USB 3.2 may be a bit of a mess right now, but that will hopefully not be the case with USB4.
The USB Promoter Group has just announced a new USB4 specification, which bridges USB and Thunderbolt together. Finally. This is a direct result of Intel’s push to make Thunderbolt more widely available (without royalties). Now, USB4 is based on Thunderbolt 3, which means the maximum data transfer speed is set at 40 Gbps. USB4 can also support a pair of external 4K displays, and one 5K display over a single cable.
“The new USB4 architecture defines a method to share a single high-speed link with multiple end device types dynamically that best serves the transfer of data by type and application. As the USB Type-C™ connector has evolved into the role as the external display port of many host products, the USB4 specification provides the host the ability to optimally scale allocations for display data flow. Even as the USB4 specification introduces a new underlying protocol, compatibility with existing USB 3.2, USB 2.0 and Thunderbolt 3 hosts and devices is supported; the resulting connection scales to the best mutual capability of the devices being connected.”

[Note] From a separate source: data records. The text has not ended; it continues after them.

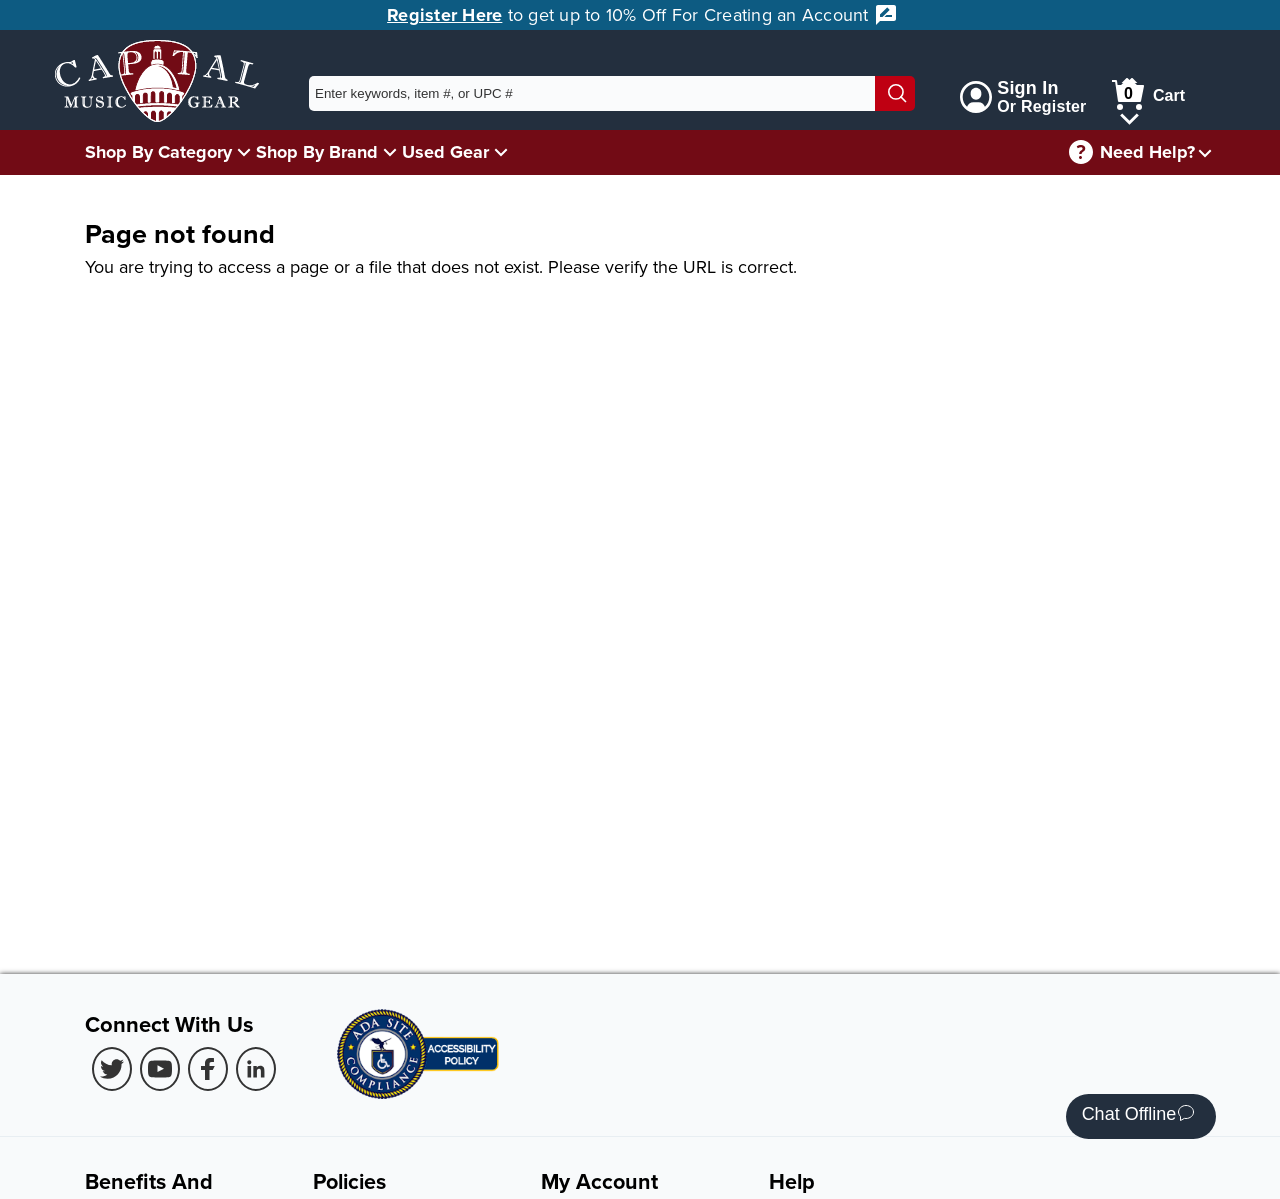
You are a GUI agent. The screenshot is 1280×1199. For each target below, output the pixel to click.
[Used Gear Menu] (501, 151)
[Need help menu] (1205, 152)
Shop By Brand (317, 152)
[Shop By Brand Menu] (390, 151)
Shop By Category (158, 152)
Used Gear (445, 152)
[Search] (895, 93)
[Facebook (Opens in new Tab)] (208, 1069)
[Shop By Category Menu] (244, 151)
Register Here (444, 15)
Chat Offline (1138, 1116)
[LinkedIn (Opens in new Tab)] (256, 1069)
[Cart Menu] (1129, 115)
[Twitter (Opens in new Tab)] (112, 1069)
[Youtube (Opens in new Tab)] (160, 1069)
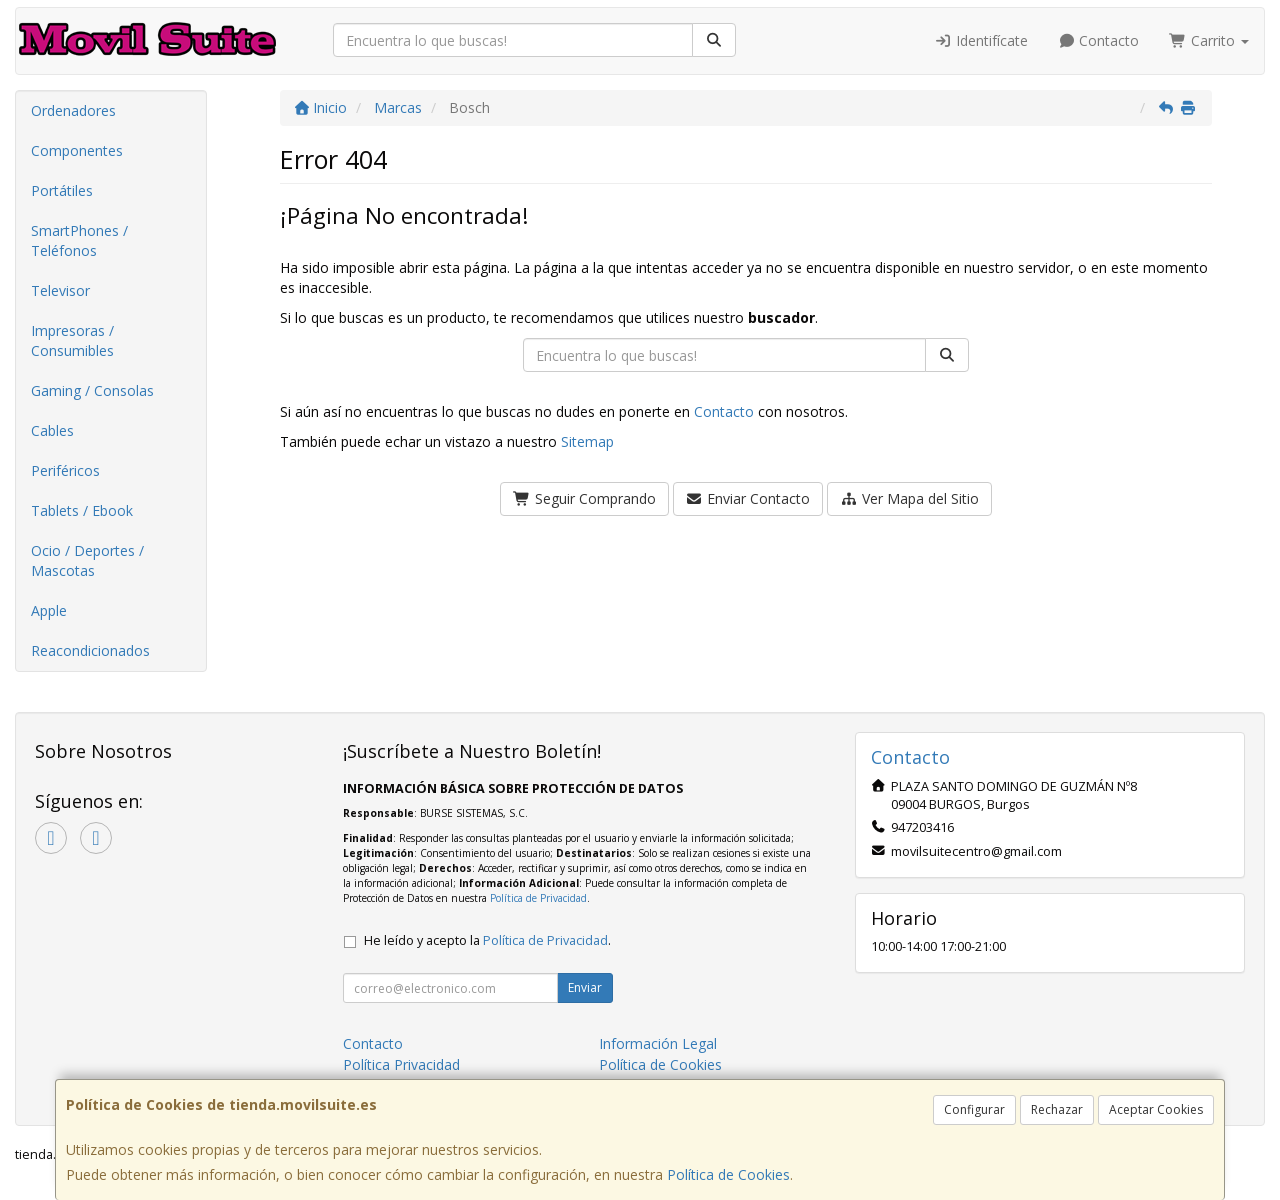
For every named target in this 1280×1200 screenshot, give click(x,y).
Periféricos (65, 470)
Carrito (1209, 40)
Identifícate (981, 40)
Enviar (585, 987)
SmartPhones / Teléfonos (79, 240)
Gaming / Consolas (92, 390)
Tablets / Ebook (82, 510)
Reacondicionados (90, 650)
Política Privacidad (401, 1064)
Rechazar (1057, 1109)
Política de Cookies (728, 1174)
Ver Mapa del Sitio (909, 498)
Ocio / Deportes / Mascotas (87, 560)
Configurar (974, 1109)
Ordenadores (73, 110)
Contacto (1099, 40)
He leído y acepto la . (487, 940)
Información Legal (658, 1043)
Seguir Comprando (584, 498)
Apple (49, 610)
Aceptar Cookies (1156, 1109)
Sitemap (587, 441)
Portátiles (62, 190)
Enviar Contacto (748, 498)
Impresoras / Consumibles (72, 340)
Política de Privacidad (538, 898)
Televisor (60, 290)
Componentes (77, 150)
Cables (52, 430)
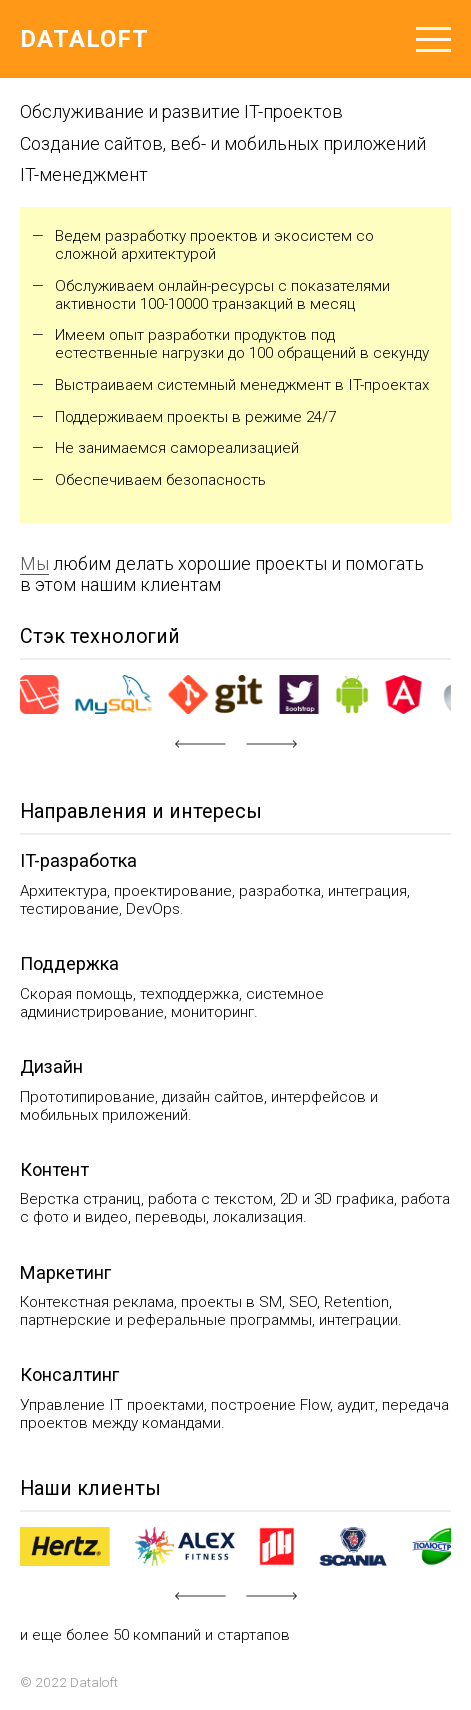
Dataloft (84, 39)
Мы (34, 563)
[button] (200, 744)
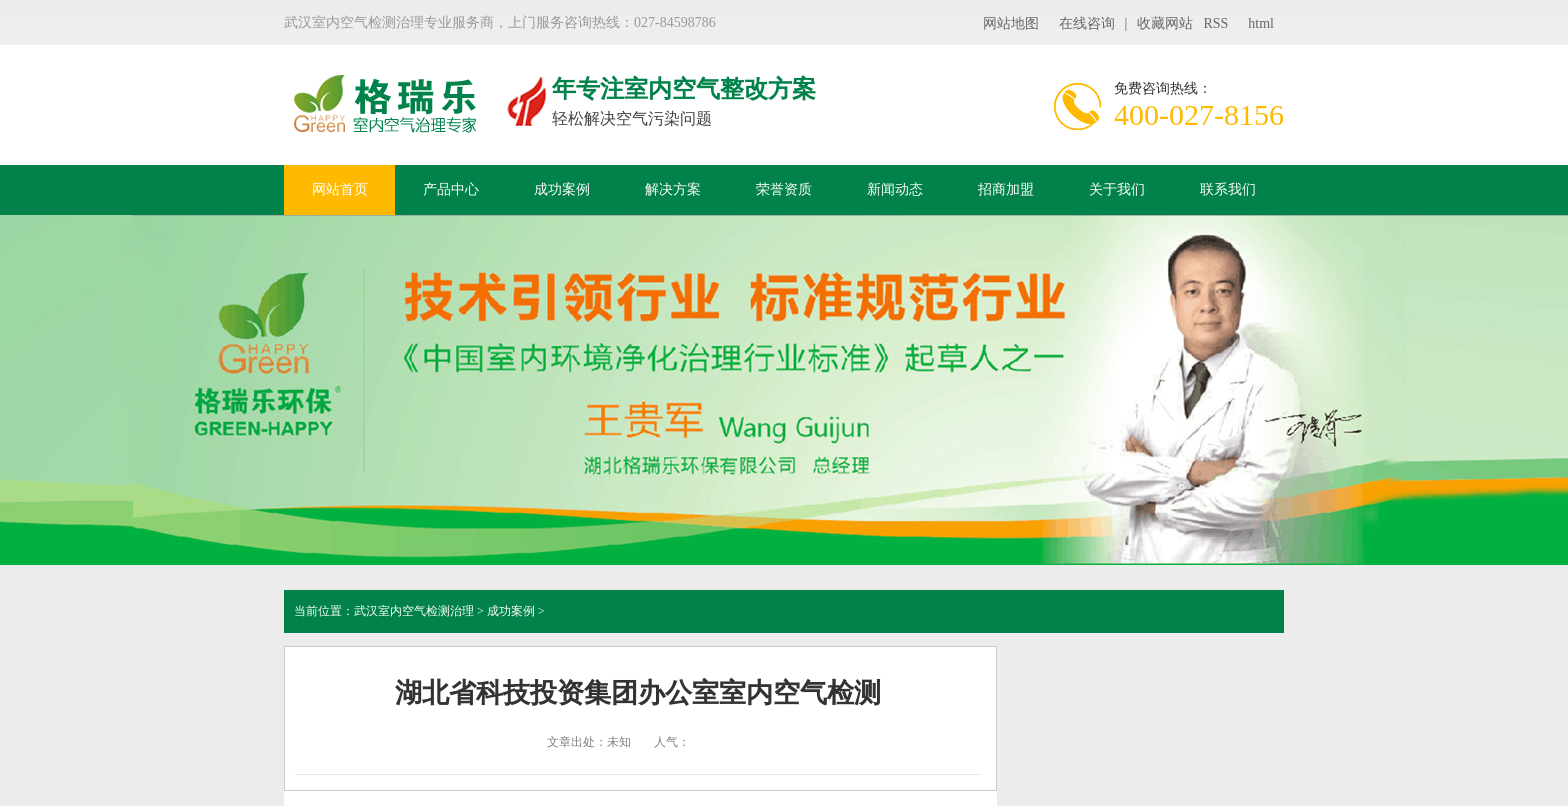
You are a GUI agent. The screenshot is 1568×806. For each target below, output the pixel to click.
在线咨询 (1087, 23)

According to The Verge, Intel is going to continue to offer Thunderbolt 3 as a separate entity for the time being. Doing so, the company will be able to offer support for more technical issues and reference designs to manufacturers. USB4 won’t be getting those two perks, though.
USB4 is backwards-compatible with USB 3.2 and USB 2.0, and it will use the USB Type-C connector. The specification should be published to manufacturers sometime in the middle of this year. Once it does, there should be even more accessory options out there for consumers.